(Work to be completed): Go to the line holding "Viewport: 238px width, 204px height." in the entries below and write out exactly every line down to and including the line holding "Viewport: 505px width, 316px height.".

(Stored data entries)
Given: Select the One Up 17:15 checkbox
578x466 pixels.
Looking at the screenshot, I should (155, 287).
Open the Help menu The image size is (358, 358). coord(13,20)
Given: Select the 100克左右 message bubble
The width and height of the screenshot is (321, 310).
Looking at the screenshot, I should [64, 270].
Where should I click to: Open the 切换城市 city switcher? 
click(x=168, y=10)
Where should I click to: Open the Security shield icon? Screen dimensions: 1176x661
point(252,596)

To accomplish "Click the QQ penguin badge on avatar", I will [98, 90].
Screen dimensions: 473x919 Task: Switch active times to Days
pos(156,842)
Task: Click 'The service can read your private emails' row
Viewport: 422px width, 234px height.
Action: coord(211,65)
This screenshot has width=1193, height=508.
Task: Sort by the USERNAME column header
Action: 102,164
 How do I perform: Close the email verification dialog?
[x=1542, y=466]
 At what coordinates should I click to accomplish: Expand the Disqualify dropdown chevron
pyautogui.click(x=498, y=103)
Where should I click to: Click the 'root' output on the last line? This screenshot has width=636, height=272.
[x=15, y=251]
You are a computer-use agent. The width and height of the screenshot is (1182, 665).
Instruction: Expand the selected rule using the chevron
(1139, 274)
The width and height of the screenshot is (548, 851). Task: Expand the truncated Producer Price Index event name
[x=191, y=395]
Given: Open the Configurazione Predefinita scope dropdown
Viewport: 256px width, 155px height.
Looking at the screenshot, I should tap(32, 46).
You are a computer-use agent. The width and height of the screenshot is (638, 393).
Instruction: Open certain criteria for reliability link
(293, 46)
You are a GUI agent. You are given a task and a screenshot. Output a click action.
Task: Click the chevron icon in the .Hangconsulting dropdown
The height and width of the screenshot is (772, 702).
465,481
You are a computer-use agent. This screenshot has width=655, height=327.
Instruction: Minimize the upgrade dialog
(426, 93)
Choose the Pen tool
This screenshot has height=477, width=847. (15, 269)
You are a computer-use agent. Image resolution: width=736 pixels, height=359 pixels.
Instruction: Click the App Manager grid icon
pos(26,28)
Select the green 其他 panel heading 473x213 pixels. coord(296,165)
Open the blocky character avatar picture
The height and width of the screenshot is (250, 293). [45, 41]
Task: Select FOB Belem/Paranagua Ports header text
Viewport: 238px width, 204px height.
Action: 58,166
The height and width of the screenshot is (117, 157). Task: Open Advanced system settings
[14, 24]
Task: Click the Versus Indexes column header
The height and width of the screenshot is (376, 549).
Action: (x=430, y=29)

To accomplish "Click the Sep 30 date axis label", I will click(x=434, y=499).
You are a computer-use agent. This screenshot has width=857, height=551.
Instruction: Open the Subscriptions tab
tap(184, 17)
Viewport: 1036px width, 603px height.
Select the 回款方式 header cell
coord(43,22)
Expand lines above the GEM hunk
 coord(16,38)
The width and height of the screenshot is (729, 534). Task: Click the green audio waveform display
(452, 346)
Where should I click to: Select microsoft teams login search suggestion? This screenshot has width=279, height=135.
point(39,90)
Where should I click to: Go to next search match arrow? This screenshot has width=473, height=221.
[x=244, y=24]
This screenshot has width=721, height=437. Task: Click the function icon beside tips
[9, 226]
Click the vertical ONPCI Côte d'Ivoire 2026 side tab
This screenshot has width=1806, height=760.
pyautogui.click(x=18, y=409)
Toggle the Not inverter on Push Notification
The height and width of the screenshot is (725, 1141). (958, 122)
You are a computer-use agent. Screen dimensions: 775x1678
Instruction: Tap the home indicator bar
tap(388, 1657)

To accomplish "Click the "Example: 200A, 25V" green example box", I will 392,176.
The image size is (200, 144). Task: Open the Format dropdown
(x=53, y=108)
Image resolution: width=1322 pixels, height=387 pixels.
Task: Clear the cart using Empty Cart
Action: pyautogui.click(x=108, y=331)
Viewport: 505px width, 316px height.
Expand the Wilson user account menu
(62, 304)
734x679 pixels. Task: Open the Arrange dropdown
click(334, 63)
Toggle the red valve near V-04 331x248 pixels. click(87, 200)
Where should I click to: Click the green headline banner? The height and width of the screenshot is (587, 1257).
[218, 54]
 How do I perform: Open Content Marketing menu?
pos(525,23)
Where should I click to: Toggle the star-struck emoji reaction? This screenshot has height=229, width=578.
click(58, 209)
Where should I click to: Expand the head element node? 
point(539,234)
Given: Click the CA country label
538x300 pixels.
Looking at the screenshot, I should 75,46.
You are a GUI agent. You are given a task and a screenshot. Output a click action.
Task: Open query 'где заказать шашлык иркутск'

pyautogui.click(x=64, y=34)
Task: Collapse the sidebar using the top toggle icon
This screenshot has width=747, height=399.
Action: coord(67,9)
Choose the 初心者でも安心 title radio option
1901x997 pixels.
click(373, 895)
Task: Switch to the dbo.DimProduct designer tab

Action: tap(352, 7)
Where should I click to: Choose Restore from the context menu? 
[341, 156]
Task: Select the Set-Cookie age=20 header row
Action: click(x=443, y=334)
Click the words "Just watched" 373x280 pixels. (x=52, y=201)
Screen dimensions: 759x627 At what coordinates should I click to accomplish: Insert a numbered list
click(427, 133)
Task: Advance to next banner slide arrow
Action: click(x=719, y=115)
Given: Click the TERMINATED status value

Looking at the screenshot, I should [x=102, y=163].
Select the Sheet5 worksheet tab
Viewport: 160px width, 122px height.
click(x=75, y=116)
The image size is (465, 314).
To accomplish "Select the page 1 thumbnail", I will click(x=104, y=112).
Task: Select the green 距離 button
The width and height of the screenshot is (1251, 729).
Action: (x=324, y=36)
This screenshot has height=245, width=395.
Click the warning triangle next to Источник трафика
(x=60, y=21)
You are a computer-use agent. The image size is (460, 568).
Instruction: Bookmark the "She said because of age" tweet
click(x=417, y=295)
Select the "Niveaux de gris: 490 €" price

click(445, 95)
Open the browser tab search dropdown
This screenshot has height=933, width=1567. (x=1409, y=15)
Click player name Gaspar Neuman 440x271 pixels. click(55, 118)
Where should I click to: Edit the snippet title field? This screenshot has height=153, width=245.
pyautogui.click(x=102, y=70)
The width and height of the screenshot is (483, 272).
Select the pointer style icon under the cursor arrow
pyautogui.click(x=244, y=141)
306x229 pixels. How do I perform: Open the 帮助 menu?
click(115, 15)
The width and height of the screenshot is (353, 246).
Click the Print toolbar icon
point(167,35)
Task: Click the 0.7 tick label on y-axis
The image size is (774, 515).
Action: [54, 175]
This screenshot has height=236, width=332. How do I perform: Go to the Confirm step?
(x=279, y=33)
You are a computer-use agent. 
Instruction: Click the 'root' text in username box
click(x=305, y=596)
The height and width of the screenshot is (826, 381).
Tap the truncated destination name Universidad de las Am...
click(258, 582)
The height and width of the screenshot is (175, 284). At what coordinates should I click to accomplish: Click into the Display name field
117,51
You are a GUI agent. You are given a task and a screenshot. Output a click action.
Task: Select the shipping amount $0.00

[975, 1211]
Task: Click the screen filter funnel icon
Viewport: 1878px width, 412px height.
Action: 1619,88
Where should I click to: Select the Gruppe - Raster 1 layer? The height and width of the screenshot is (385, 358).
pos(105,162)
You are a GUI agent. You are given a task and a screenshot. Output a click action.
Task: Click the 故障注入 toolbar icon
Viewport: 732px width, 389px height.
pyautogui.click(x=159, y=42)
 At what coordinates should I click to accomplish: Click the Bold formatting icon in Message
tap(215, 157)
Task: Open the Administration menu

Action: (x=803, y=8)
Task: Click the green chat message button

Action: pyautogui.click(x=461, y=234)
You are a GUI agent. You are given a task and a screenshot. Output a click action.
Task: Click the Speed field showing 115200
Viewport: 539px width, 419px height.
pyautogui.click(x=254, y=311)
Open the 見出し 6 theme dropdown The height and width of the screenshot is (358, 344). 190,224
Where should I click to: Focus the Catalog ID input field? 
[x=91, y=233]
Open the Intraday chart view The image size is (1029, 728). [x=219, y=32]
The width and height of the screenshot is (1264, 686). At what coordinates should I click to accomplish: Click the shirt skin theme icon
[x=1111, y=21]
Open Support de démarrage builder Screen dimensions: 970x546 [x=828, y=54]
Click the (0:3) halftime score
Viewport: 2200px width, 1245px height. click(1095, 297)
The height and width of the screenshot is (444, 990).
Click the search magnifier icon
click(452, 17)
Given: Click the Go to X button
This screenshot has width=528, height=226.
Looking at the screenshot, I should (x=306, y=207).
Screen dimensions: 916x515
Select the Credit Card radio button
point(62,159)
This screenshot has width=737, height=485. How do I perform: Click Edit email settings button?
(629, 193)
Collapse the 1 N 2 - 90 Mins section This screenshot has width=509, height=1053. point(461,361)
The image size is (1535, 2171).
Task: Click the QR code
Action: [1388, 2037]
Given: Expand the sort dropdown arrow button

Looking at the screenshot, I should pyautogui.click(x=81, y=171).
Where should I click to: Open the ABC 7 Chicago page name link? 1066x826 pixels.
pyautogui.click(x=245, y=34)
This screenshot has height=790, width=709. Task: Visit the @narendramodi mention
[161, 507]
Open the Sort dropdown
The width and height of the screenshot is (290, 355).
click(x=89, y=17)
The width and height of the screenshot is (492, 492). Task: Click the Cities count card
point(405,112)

(Solution to the problem):
Viewport: 238px width, 204px height.
Action: 58,166
The height and width of the screenshot is (117, 157). Task: Open Advanced system settings
[14, 24]
Task: Click the Versus Indexes column header
The height and width of the screenshot is (376, 549).
Action: (x=430, y=29)

To accomplish "Click the Sep 30 date axis label", I will click(x=434, y=499).
You are a computer-use agent. This screenshot has width=857, height=551.
Instruction: Open the Subscriptions tab
tap(184, 17)
Viewport: 1036px width, 603px height.
Select the 回款方式 header cell
coord(43,22)
Expand lines above the GEM hunk
 coord(16,38)
The width and height of the screenshot is (729, 534). Task: Click the green audio waveform display
(452, 346)
Where should I click to: Select microsoft teams login search suggestion? This screenshot has width=279, height=135.
point(39,90)
Where should I click to: Go to next search match arrow? This screenshot has width=473, height=221.
[x=244, y=24]
This screenshot has width=721, height=437. Task: Click the function icon beside tips
[9, 226]
Click the vertical ONPCI Côte d'Ivoire 2026 side tab
This screenshot has width=1806, height=760.
pyautogui.click(x=18, y=409)
Toggle the Not inverter on Push Notification
The height and width of the screenshot is (725, 1141). (958, 122)
You are a computer-use agent. Screen dimensions: 775x1678
Instruction: Tap the home indicator bar
tap(388, 1657)

To accomplish "Click the "Example: 200A, 25V" green example box", I will 392,176.
The image size is (200, 144). Task: Open the Format dropdown
(x=53, y=108)
Image resolution: width=1322 pixels, height=387 pixels.
Task: Clear the cart using Empty Cart
Action: pyautogui.click(x=108, y=331)
Viewport: 505px width, 316px height.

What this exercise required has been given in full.